> _Problem_: An exact copy of the entries below is needed, with every picture left out.

Screenshot grounding data:
* * *
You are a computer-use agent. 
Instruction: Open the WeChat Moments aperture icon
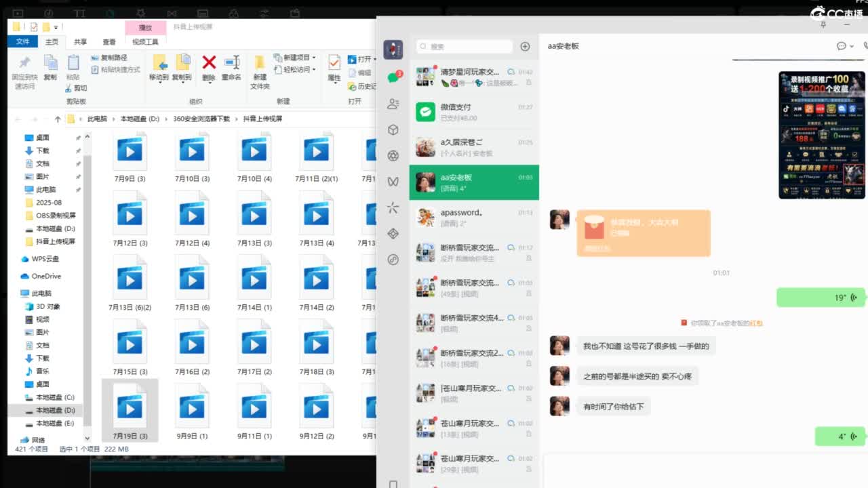[x=393, y=156]
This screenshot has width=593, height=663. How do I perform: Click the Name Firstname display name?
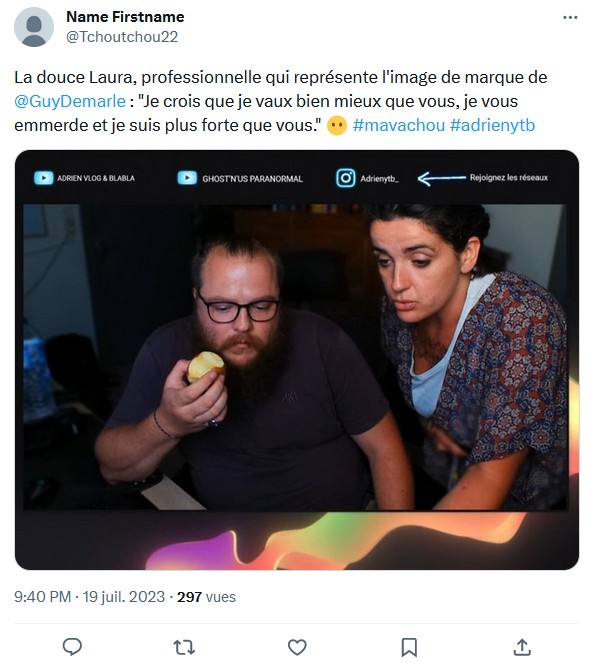125,17
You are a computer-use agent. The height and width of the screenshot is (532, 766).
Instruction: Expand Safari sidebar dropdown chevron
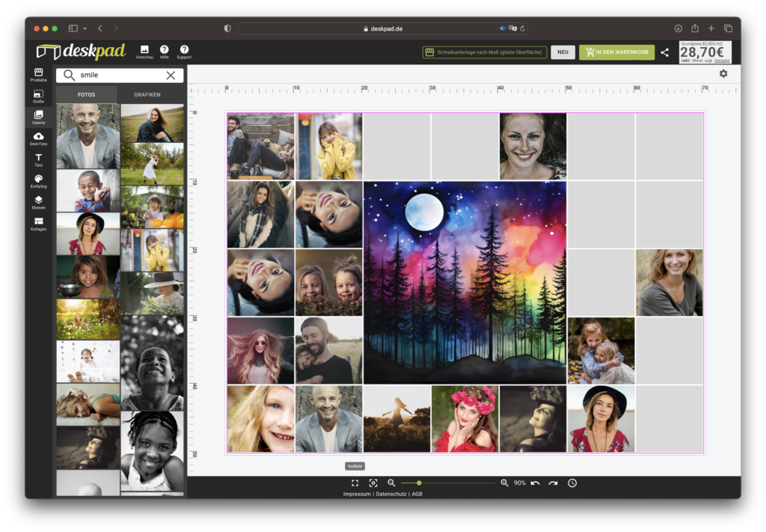pyautogui.click(x=85, y=28)
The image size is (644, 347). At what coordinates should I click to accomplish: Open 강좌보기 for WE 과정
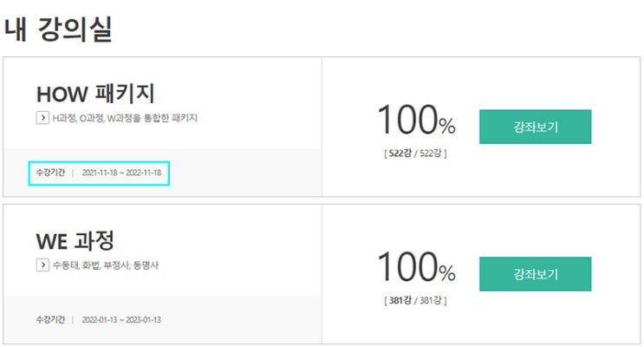(x=535, y=274)
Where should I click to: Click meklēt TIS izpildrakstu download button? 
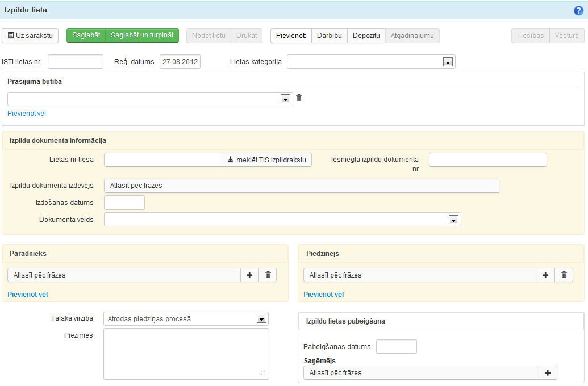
* * *
> _Task result_:
You are a computer-use agent. 
Instruction: Open the WeChat Moments aperture icon
[x=393, y=156]
This screenshot has width=593, height=663. How do I perform: Click the Name Firstname display name?
125,17
You are a computer-use agent. The height and width of the screenshot is (532, 766).
Instruction: Expand Safari sidebar dropdown chevron
pyautogui.click(x=85, y=28)
The image size is (644, 347). At what coordinates should I click to accomplish: Open 강좌보기 for WE 과정
(x=535, y=274)
Where should I click to: Click meklēt TIS izpildrakstu download button? 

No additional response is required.